::: Records provided :::

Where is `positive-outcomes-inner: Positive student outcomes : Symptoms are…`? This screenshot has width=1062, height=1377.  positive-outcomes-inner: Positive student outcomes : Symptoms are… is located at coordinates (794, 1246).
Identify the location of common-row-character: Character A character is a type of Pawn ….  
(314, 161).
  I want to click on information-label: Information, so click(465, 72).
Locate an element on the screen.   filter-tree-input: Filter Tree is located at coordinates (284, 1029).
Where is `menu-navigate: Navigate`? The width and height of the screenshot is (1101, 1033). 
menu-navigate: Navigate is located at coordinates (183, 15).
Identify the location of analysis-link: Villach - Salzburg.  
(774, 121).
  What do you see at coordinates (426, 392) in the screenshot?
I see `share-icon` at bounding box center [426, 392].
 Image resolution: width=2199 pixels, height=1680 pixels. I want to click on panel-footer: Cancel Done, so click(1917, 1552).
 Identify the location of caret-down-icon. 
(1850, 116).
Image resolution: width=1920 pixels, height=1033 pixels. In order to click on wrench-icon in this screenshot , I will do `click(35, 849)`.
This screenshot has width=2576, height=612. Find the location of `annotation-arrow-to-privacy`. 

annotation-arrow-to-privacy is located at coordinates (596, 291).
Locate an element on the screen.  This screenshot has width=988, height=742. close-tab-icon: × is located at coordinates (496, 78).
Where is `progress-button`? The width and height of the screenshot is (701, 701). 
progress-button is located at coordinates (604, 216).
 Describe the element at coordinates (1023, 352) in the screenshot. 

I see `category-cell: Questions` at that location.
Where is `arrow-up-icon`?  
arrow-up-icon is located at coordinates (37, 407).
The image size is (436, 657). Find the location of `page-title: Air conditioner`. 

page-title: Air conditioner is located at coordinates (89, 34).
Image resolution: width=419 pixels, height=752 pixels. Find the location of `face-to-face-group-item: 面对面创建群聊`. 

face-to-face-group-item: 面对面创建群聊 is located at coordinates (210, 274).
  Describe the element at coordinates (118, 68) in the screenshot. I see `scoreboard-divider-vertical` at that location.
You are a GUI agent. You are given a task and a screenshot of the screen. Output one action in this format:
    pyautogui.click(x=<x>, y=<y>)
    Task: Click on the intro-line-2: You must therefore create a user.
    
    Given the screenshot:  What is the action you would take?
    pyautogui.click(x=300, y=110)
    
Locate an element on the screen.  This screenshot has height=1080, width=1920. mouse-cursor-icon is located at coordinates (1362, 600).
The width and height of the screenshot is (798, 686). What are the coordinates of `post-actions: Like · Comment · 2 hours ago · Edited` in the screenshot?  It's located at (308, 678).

:::

— Request —
Arrange the data as a Markdown table with the columns Row and Line, giving each line a row number and leaving out blank lines. Begin at the first line of the data and stop after the line that contains "menu-navigate: Navigate is".

— Solution to this exercise —
| Row | Line |
|---|---|
| 1 | Where is `positive-outcomes-inner: Positive student outcomes : Symptoms are…`? This screenshot has width=1062, height=1377.  positive-outcomes-inner: Positive student outcomes : Symptoms are… is located at coordinates (794, 1246). |
| 2 | Identify the location of common-row-character: Character A character is a type of Pawn ….   |
| 3 | (314, 161). |
| 4 |   I want to click on information-label: Information, so click(465, 72). |
| 5 | Locate an element on the screen.   filter-tree-input: Filter Tree is located at coordinates (284, 1029). |
| 6 | Where is `menu-navigate: Navigate`? The width and height of the screenshot is (1101, 1033).  |
| 7 | menu-navigate: Navigate is located at coordinates (183, 15). |